Mum gets drunk more often
My mum is getting drunk more regularly now and she’s started making up arguments and saying she never said that gaslighting me basically and she told me to fuck off then I went to my room closed the door and started crying and she told me to shut up and then continued to say to me SHUT THE FUCK UP which only made me cry more I felt like I couldn’t breath and I wanted to pack a bag and leave but I had nowhere to go I didn’t have my phone and it was 10 30 so it was too late for me to go anyway since I’m only 13 anyway I told her please leave me alone and she acted like a victim but she went away I tried talking to her to say how I felt but she said I was talking shit and that made me more upset which made me cry and I shouted how I felt and I felt like I wanted to explode and she started screaming at me saying that I should go away and stop trying to get in an argument and I do it on purpose and then she cancelled my sleepover which was meant to be me getting away from her every time I try to explain how I feel she never listens and it’s driving me insane this all happened tonight btw and I’m still crying I don’t know what I’m gonna do I can’t put up with this . thanks
Welcome to Ask Alex,
Thanks for reaching out and talking about what is happening for you. It is so important that we have a space to feel comfortable to discuss things that are going on for us, and that we feel supported and listened to.
You have mentioned above that “mum is getting drunk more regularly now and she started making up arguments, telling you to fuck off and Shut The Fuck Up” this is not ok. You continue to talk about wanting to leave but not having anywhere to go and only being 13, that you have had sleepovers cancelled and your mum won’t listen when you try to explain how you feel. We are so sorry to hear that this is going on for you. It is not ok for you to have to put up with a parent that is abusing alcohol; it sounds like they may need to get help for this and should not be getting drunk in your presence. Your parents have a duty to care for and look after you. This is not something that can be done while under the influence of alcohol.
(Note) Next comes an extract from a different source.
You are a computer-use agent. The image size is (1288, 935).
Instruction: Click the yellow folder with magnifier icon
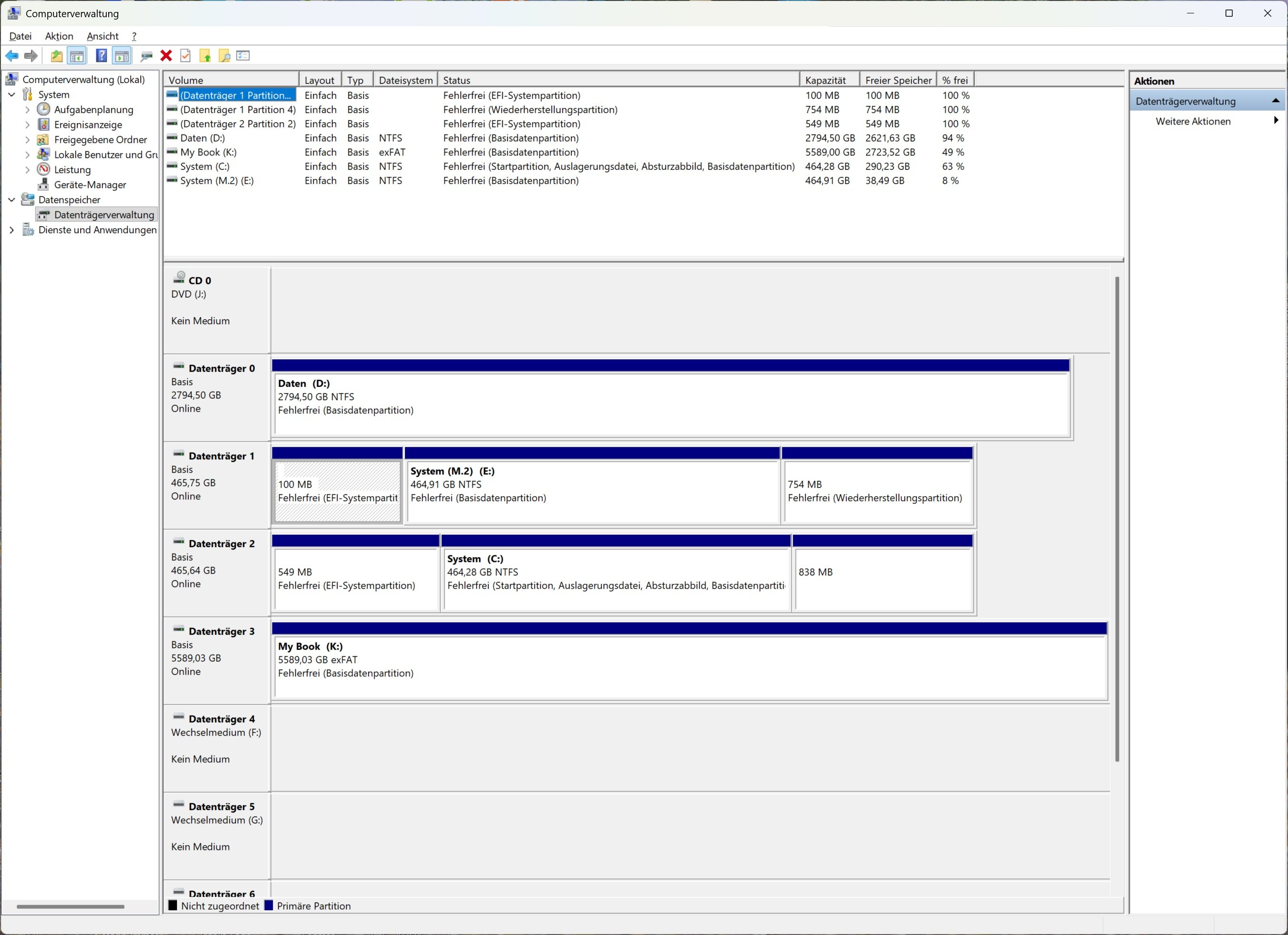click(x=224, y=56)
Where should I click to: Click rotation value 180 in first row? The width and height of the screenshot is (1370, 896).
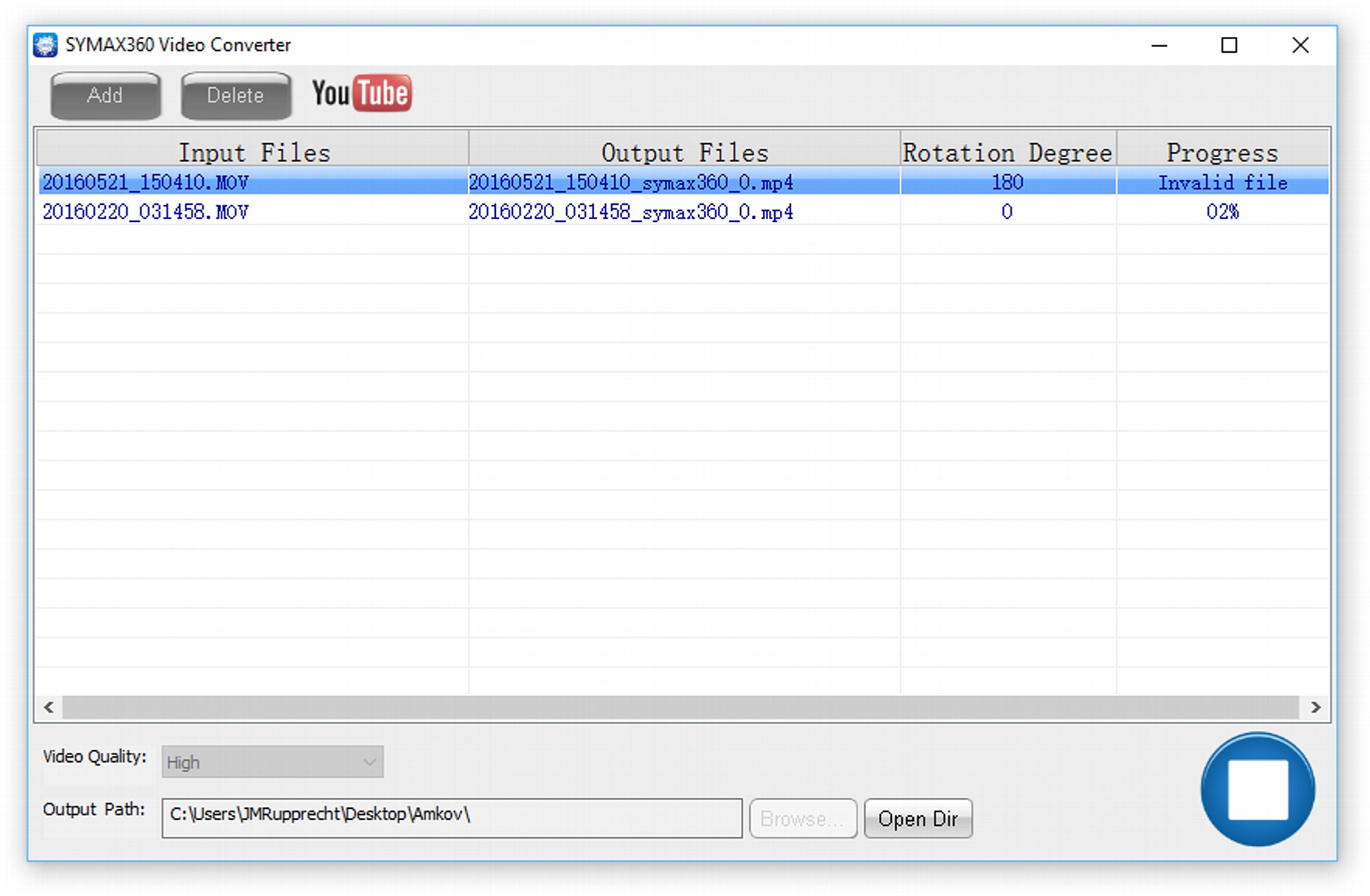(x=1007, y=182)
You have mentioned the word gaslighting and that you mother does that to you; this sounds like a form of emotional abuse. If your mother is starting arguments while under the influence of alcohol causing you to spend your evening crying and upset and cancelling any opportunity of you getting respite from this pain, they are causing you it is emotional abuse. Your mum should listen to and discuss feelings with you, not ignore them.
From the message above it doesn’t sound as though your family home at present is a safe or healthy environment for you. It is vital that you know that you have the right to feel safe and protected and therefore you have the right to report these circumstances to the child and family agency Túsla. You can do this through their website on www.changingfutures.ie; here you can log your concerns so that they can look into it further and ensure your safety and protection. If you are ever in immediate danger, always contact the Gardaí on 112 or 999. I know you mentioned that you didn’t have your phone but where possible accessing a phone or someone else’s phone is ok when you feel in danger.
Have you spoken to anyone else about this? Would you have a trusted adult maybe a grandparent, aunt or uncle, neighbour or teacher that could support you and possibly give you a safe place to stay when your mum is drunk? Having an adult, you trust that can help you if and when you need them is very important. They may be able to speak with your mum about getting support or offer to look out for you on times when mum struggles to. It is so important that you have a network of support around you. You do not deserve to be treated this way and it’s important you know it’s not your fault.
If you feel you cannot reach out to anybody in your life at the moment you can always talk to our Childline team. You can contact us any time of day, 7 days a week by phone 1800 66 66 66 or by Live Chat on our website www.childline.ie. This is another confidential service and they will not tell you what to do instead they will actively listen and discuss what options are available to you.
We hope that some of the above information is helpful to you and that you get the support you deserve. You are not alone in this. we hear you and we hope you get the right support very soon.